Joe es capaz entonces de vivir y fingir su inocencia. Si el tribunal lo exoneró es suficiente. Y no sólo eso. Sin al parecer mayores remordimientos, puede simular que su socio es el verdadero culpable. Mientras aquel está en la cárcel, Joe es un hombre próspero.

Pero el personaje central es otro. Su hijo Chris cree en la inocencia de su padre. Necesita creer en ella. Es su modelo, su ejemplo. Y entonces los momentos cruciales son dos: cuando enterado de la culpa de su padre, y cruzado por eléctricos remordimientos, decide no denunciarlo. Entre el padre y la justicia opta por el primero. «¡Podría meterle a la cárcel, si tuviera todavía algo de humanidad! Pero, ahora, soy como los demás. Soy práctico… Me han hecho un hombre práctico». No le resulta fácil pero sabe que atentar contra su padre ya no resolverá nada. «¿Resucitarían los muertos cuando lo ponga entre rejas? ¿Para qué he de hacer eso?».

Pero hay un segundo desenlace.
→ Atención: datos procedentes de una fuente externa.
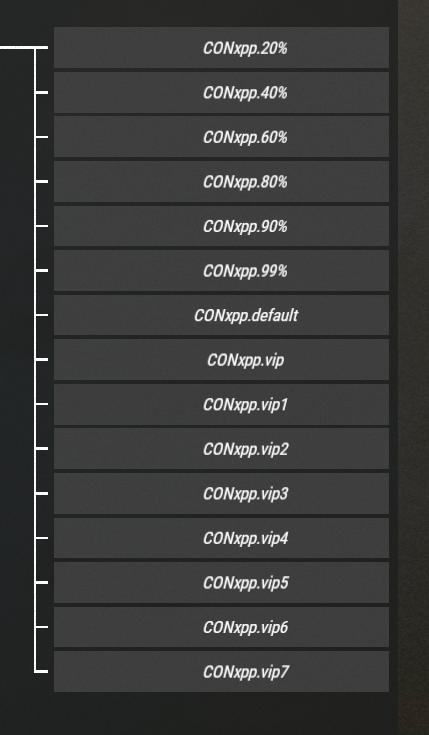Viewport: 429px width, 735px height.
Task: Select the CONxpp.vip item
Action: (x=221, y=360)
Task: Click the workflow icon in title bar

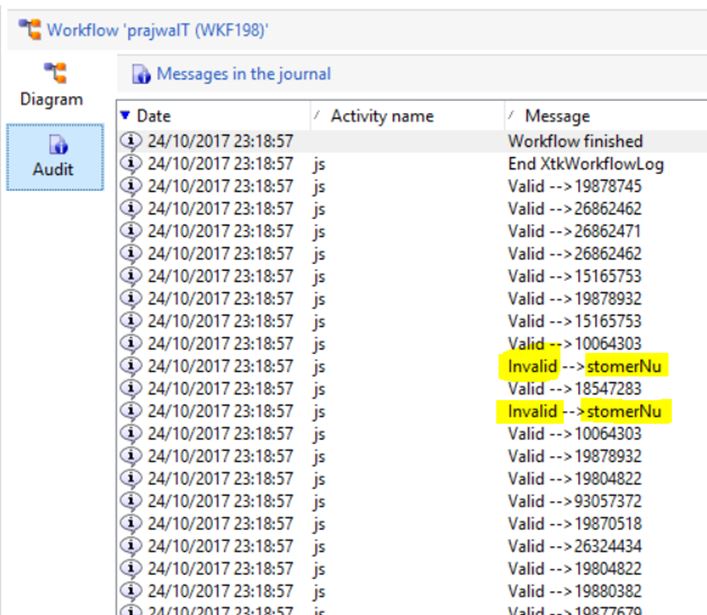Action: pos(30,29)
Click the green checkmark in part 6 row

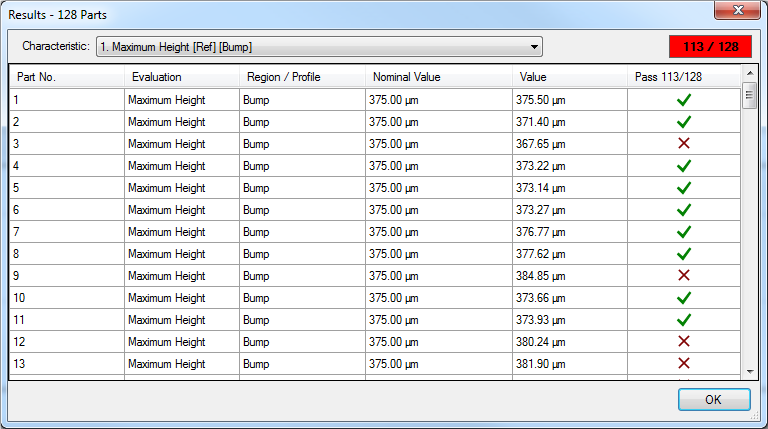(684, 210)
Su padre no sólo vendió piezas defectuosas a la Fuerza Aérea, no sólo murieron por él un puñado de pilotos jóvenes, no sólo condenó a la prisión a su socio «débil», sino que además su otro hijo (Larry), al saber que su padre era presunto responsable de la muerte de varios de sus compañeros, decidió suicidarse. Y entonces, entre su padre y la justicia Chris cambia de opinión: decide «llevarlo a la cárcel».

Ello acarrea la «solución» definitiva: el padre se pega un tiro.
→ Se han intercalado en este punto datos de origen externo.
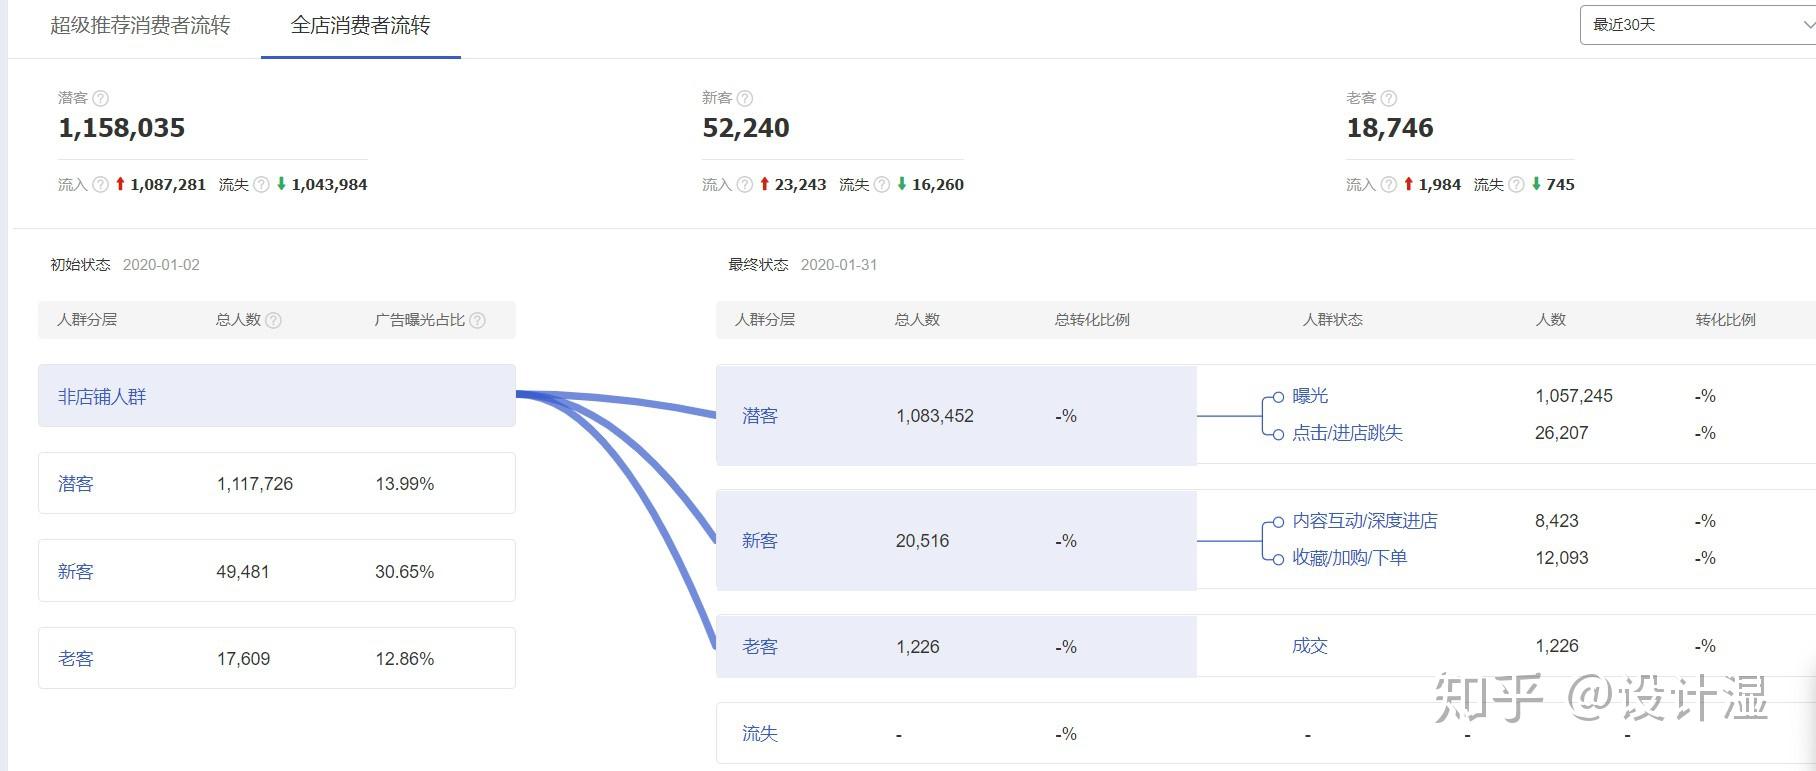This screenshot has width=1816, height=771.
Task: Open the 最近30天 date range dropdown
Action: tap(1698, 25)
La fatalidad de Chris es saber. Porque mientras vive en la crédula inocencia no existe drama. Una vez que conoce la verdad tiene que decidir y esa capacidad es la que lo humaniza. En su prólogo a Después de la caída, Miller escribió: «donde la elección empieza, el Paraíso termina y la inocencia concluye, pues ¿qué es el Paraíso sino la ausencia de toda necesidad de optar por determinada acción?».

Desde el mirador de la razón práctica, de la razón cínica, lo que aparece es una obra de la edad de piedra. Desde esa perspectiva, buena parte de lo que sucede en escena es incomprensible, porque falta el lente adecuado para filtrar y evaluar la trama y sus derivaciones. Y ese cedazo es el de la moral que intenta situar y comprender las fronteras entre el bien y el mal. (Yo mismo al escribir me veo -casi- victoriano).

Joe se siente satisfecho de su bonanza y puede vivir con su infamia. Pero todo -parece decir Miller- tiene un límite. Y para Joe es saberse la causa del suicidio de su hijo. Es la vergüenza lo que le impide seguir viviendo.

Los dramas morales son por definición complejos. Hay que optar por alguna solución que acarrea costos, y en ocasiones muy altos. Pero una cierta mirada sinvergüenza en expansión tiende a despreciarlos. Las personas deben optar por lo que más les convenga y punto. Lo otro no es más que «azote», ganas de complicarse la existencia.

Y Miller es (sigue siendo) un maestro en la construcción de dilemas éticos. Sí, Miller es un moralista. Y buena parte de su crítica a la sociedad norteamericana, a la lógica de la acumulación, al negocio de la guerra, la realiza desde ese mirador. Se trata del «juicio de un hombre llamado a rendir cuentas ante su propia conciencia» (Ibid). Ello lo convierte hoy en un autor excéntrico, y por ello quizá, paradójicamente, resulta más atractivo.